Vielen Dank, Nalan Sipar, für den Einsatz für mehr Diversität in unserer Medienlandschaft.
Seit Januar dieses Jahres gibt es die Gesprächssendung „Nalans Late Night Show“. Die Folgen kann man sich auf dem YouTube-Kanal ALEX Berlin ansehen. Wie entstand die Idee zu diesem Format und was ist das Besondere daran?
Es gibt drei Besonderheiten an diesem Format. Es ist Deutschlands erste „deutsch-migrantische Late Night Show“. Ich bin offenbar die erste Frau in Deutschland, die eine solche Show moderiert. Und die Show wurde bisher ausschließlich durch Crowdfunding finanziert. Leider kann ich mit diesen Spenden nur die Produktionskosten abdecken. Sprich: Redaktionell gesehen ist es eine „one woman show“.

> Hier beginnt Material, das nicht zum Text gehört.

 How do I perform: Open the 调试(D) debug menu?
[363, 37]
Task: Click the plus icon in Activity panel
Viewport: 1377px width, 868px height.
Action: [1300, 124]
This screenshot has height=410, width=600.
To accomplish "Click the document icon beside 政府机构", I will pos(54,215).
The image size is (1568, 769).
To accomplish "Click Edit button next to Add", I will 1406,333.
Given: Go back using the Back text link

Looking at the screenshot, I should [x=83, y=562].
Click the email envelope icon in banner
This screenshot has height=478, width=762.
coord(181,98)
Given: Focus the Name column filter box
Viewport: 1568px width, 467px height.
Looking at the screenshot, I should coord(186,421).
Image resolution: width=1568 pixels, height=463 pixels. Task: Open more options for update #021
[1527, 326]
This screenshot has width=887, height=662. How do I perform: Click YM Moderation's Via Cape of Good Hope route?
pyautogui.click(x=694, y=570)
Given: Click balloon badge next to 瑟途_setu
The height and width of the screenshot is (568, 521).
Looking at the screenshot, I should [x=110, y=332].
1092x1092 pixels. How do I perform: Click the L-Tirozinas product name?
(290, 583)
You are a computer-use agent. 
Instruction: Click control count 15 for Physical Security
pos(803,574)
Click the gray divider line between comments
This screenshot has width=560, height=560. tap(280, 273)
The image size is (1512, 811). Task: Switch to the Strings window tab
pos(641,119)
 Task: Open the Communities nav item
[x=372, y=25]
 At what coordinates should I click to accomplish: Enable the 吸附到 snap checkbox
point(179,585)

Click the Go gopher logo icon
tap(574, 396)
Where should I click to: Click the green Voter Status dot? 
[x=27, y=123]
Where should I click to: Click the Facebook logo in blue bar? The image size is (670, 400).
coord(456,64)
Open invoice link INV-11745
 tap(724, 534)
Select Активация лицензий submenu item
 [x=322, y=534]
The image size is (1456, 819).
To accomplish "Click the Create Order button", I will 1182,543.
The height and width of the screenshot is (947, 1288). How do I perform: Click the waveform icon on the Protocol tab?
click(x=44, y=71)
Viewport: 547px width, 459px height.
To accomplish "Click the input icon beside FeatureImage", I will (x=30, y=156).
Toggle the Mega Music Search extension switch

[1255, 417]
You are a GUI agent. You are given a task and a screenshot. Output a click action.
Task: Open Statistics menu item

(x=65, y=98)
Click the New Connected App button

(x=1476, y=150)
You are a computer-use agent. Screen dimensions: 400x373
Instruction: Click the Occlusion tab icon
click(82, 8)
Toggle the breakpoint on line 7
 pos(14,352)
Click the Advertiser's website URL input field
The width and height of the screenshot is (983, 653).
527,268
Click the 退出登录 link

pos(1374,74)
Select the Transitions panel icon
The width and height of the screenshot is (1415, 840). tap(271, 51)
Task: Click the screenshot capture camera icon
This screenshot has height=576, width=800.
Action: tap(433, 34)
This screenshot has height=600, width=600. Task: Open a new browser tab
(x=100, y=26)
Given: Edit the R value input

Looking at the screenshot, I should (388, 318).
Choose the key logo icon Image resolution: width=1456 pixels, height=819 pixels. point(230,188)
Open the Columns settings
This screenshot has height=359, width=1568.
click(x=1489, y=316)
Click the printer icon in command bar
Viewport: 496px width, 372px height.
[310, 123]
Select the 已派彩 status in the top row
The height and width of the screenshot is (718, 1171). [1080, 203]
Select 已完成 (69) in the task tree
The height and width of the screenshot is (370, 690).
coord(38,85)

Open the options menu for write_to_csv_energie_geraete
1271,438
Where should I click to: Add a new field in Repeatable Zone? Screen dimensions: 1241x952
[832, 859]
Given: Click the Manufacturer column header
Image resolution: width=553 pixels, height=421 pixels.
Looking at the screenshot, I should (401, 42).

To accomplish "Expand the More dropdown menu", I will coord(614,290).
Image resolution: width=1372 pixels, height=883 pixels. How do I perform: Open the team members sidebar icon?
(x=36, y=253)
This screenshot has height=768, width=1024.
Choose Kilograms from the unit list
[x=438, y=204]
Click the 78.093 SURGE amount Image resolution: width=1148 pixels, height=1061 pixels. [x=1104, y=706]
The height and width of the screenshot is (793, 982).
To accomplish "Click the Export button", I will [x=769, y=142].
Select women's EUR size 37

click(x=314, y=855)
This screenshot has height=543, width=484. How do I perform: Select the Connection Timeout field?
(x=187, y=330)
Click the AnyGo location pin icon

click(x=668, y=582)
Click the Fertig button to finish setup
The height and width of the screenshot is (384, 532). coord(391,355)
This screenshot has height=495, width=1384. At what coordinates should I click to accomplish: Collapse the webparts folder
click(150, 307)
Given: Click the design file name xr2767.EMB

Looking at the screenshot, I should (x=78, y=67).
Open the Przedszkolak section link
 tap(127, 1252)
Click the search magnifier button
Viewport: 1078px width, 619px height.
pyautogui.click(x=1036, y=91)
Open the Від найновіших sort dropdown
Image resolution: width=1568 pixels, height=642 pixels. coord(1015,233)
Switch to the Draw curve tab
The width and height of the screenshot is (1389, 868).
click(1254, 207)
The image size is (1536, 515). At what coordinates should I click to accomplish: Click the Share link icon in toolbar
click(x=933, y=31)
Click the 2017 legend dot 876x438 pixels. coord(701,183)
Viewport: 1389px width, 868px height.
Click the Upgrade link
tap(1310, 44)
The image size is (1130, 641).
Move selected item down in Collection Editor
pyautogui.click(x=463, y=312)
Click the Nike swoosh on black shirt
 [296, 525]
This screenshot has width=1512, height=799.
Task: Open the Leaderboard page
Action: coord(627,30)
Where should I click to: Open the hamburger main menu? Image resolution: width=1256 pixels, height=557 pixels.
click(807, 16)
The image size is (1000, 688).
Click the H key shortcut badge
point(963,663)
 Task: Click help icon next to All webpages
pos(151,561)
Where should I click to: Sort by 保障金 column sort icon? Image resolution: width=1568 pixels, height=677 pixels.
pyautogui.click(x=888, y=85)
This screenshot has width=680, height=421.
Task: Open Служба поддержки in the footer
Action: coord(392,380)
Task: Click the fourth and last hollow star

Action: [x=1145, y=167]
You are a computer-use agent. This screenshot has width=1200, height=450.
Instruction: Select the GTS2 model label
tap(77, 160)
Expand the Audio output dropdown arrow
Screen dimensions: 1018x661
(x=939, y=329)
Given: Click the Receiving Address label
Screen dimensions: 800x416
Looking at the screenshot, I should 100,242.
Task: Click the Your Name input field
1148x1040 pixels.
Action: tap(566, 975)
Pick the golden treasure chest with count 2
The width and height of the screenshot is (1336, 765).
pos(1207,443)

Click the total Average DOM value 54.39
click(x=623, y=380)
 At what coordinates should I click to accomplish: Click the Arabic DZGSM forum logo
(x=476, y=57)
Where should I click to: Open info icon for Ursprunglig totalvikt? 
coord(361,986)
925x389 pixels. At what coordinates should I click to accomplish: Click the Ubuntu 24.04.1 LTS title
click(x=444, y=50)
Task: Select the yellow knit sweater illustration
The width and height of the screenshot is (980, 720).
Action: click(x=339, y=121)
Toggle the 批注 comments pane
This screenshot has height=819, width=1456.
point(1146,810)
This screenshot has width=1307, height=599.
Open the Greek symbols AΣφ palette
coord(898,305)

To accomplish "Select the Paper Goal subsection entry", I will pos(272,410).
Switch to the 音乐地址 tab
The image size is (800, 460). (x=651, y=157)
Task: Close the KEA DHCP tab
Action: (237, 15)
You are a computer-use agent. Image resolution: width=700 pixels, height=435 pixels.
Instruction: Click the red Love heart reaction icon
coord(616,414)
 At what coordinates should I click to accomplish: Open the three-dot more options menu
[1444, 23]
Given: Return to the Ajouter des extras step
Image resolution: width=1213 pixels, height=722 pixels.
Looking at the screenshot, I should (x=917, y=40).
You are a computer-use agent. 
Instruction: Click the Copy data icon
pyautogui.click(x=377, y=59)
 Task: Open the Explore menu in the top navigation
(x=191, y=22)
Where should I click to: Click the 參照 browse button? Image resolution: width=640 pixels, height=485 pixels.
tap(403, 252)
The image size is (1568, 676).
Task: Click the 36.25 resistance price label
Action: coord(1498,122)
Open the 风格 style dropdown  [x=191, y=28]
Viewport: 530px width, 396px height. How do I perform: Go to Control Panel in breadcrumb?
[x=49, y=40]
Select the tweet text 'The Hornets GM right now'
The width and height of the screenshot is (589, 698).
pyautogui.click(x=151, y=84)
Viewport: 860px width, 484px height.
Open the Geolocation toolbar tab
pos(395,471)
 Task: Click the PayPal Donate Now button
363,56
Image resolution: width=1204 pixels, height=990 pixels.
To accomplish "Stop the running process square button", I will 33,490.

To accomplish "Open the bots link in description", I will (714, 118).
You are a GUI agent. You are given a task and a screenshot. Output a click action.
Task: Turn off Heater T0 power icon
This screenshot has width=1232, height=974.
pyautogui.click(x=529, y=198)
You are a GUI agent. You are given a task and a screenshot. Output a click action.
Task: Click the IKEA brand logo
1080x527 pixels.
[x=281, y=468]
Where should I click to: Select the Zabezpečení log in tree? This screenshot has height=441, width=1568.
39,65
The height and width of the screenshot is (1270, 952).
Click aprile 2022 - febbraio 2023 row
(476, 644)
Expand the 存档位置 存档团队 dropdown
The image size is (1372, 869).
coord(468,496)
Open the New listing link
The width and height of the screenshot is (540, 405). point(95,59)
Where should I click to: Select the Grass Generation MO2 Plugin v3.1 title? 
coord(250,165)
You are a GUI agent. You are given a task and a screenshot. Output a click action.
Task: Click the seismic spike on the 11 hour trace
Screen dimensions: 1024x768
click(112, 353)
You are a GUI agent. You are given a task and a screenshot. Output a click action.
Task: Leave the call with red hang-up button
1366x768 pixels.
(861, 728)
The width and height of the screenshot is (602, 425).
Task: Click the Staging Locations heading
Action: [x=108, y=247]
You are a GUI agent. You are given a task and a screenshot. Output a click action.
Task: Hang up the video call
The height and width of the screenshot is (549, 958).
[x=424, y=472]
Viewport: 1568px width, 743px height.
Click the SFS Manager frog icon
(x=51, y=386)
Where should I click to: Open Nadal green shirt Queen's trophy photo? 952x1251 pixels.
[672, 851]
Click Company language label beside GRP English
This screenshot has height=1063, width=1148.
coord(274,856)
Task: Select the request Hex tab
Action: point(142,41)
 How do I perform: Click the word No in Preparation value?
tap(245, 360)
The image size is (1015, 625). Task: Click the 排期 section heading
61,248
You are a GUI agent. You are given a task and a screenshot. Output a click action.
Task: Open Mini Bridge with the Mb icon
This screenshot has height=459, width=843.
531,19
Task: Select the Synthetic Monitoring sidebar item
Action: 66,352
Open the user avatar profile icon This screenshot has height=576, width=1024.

„Lachen ist nämlich ein äußerst politischer Akt, der empowert.“
Eigentlich arbeite ich seit zwei Jahren an dem Format. Ich habe das Format schon einem großen Sender sowie zwei Produktionsfirmen vorgestellt. Es sollte ein journalistisches Format werden, bei dem Menschen lachen können und gleichzeitig informiert werden. Lachen ist nämlich ein äußerst politischer Akt, der empowert. Als ich aber keine Produzenten finden konnte, sagte ich mir: „Gut, dann nehme ich das selbst in die Hand.“ Berlins Lokalsender ALEX Berlin fand die Idee gut und so konnte ich die Show starten. Ich bekomme ein sehr positives Feedback, was mir verdeutlicht, dass es richtig war an dieser Idee festzuhalten.
In der Show gibt es unter anderem die Kategorie „Du schaffst das nicht“. Was hat es damit auf sich?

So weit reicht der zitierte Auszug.